Task description: If a line of the material holds the string "panel", please copy it.

Source records:
_ _ _ _

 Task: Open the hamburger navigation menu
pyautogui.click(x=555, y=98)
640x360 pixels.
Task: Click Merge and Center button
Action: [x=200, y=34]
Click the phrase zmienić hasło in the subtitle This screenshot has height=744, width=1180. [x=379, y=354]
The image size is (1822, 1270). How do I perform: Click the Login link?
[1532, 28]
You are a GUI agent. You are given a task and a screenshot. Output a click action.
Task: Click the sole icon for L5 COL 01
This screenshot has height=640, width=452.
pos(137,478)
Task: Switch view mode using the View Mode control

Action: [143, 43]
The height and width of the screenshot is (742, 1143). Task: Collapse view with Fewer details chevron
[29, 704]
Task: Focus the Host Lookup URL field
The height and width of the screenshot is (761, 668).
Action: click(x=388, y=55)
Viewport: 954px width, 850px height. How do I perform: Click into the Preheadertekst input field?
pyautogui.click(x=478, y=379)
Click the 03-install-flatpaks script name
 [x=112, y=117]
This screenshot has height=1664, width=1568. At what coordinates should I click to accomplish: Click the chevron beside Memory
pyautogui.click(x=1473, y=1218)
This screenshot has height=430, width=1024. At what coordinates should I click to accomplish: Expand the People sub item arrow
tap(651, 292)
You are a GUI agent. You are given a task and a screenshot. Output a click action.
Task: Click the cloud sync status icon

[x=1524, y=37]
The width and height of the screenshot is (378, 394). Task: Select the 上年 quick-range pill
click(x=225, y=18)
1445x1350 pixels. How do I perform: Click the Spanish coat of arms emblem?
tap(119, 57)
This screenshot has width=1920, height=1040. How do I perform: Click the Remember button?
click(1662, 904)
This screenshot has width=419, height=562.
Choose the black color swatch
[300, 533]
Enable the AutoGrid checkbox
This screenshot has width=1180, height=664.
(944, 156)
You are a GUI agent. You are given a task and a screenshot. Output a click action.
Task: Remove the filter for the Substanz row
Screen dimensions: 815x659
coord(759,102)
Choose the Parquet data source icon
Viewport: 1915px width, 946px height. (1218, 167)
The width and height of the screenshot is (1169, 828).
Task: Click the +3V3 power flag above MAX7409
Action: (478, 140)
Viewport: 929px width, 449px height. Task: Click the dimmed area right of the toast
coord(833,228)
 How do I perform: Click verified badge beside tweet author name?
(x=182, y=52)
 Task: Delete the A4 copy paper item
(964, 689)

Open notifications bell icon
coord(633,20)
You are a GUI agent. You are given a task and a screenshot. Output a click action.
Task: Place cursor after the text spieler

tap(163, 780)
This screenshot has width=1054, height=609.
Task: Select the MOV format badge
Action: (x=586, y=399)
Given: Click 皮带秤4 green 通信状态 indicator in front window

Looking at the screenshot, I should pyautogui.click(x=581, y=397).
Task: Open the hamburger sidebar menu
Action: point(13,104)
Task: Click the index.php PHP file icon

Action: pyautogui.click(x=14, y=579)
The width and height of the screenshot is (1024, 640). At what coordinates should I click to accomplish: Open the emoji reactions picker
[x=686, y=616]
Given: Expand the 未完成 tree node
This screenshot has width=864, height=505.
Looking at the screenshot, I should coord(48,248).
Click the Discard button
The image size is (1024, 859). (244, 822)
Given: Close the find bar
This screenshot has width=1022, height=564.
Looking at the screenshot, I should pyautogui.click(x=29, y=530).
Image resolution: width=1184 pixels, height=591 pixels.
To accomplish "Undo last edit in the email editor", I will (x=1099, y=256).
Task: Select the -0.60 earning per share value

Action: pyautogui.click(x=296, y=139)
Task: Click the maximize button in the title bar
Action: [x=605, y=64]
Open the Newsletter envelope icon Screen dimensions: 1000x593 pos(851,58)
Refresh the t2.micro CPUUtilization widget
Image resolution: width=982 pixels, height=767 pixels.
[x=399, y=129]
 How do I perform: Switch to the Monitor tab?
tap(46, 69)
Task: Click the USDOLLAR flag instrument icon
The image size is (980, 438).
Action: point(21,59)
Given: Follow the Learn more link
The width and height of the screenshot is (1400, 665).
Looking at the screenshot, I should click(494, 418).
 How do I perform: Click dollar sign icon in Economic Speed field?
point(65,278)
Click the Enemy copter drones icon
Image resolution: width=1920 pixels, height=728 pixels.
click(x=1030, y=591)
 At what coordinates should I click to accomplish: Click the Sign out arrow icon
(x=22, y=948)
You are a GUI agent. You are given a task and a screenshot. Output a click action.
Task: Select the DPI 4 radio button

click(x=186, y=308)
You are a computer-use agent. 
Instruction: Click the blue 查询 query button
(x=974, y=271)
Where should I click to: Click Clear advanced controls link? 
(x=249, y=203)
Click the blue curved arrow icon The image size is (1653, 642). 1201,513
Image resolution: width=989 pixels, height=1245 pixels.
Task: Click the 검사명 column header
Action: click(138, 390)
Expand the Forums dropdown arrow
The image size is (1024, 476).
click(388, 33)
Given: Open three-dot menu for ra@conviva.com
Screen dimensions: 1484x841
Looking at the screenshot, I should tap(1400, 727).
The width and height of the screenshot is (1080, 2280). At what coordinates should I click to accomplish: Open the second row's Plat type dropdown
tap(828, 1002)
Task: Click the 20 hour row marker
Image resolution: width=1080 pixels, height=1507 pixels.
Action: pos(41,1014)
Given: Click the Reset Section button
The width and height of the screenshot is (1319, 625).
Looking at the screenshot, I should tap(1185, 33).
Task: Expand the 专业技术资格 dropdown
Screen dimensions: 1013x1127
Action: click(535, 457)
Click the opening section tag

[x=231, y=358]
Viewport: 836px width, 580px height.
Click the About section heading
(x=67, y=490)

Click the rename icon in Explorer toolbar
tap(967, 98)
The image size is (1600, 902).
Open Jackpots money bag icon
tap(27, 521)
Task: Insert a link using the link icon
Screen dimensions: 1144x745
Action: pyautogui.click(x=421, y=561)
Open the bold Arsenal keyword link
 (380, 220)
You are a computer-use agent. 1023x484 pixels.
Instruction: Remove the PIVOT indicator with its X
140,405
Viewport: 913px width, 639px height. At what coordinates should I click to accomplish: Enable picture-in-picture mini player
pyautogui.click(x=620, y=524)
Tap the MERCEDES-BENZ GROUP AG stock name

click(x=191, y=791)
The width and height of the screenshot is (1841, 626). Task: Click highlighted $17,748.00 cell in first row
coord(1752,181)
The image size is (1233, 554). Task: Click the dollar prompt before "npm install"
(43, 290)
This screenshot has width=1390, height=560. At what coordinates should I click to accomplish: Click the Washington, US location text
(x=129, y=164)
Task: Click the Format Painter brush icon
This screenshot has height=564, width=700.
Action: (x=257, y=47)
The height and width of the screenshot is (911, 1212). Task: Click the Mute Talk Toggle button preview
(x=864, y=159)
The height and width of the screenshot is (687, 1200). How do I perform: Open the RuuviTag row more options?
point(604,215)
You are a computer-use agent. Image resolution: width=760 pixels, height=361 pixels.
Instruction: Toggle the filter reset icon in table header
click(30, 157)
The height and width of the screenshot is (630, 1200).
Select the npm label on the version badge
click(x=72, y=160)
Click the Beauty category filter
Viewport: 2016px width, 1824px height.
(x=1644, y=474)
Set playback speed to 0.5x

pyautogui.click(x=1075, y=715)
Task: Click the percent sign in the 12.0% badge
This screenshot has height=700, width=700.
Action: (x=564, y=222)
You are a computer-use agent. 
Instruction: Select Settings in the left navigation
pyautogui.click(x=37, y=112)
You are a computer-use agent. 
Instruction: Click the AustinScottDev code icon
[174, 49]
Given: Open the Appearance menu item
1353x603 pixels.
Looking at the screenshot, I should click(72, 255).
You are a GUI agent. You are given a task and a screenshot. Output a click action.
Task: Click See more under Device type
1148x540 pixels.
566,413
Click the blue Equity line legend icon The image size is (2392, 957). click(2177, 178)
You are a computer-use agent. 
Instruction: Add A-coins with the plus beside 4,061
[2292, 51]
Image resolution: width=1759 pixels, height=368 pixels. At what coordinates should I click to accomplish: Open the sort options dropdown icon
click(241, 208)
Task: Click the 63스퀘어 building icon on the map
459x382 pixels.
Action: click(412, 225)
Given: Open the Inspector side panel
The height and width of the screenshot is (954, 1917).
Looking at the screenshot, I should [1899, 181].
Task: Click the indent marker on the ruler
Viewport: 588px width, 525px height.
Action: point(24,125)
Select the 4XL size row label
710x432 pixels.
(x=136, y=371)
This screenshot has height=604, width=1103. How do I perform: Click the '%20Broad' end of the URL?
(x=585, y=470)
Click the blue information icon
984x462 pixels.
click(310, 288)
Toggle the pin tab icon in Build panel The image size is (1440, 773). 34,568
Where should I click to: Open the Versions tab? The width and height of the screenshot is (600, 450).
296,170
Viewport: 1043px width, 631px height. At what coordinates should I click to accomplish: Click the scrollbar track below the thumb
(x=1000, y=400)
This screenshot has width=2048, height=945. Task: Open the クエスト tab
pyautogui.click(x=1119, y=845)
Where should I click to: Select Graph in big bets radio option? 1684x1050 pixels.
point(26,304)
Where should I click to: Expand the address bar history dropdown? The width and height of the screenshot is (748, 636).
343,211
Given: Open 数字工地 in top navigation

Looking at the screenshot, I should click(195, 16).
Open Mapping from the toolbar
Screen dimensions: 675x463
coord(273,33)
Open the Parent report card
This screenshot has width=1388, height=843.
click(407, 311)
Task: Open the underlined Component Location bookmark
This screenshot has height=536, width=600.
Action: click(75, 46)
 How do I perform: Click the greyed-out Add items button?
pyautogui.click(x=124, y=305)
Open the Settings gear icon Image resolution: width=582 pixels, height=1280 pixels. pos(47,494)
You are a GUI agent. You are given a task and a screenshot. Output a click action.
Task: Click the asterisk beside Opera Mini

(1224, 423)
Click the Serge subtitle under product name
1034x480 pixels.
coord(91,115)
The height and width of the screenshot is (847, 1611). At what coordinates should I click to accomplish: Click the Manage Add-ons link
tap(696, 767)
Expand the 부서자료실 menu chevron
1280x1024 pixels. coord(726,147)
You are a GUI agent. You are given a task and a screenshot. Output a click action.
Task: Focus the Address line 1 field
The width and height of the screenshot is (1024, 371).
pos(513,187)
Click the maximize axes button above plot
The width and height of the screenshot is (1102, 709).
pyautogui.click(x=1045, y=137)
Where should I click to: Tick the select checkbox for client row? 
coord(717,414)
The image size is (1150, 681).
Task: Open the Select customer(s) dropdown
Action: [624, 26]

_ _ _ _

Task response:
Given: Open the Inspector side panel
Toggle the pin tab icon in Build panel The image size is (1440, 773). 34,568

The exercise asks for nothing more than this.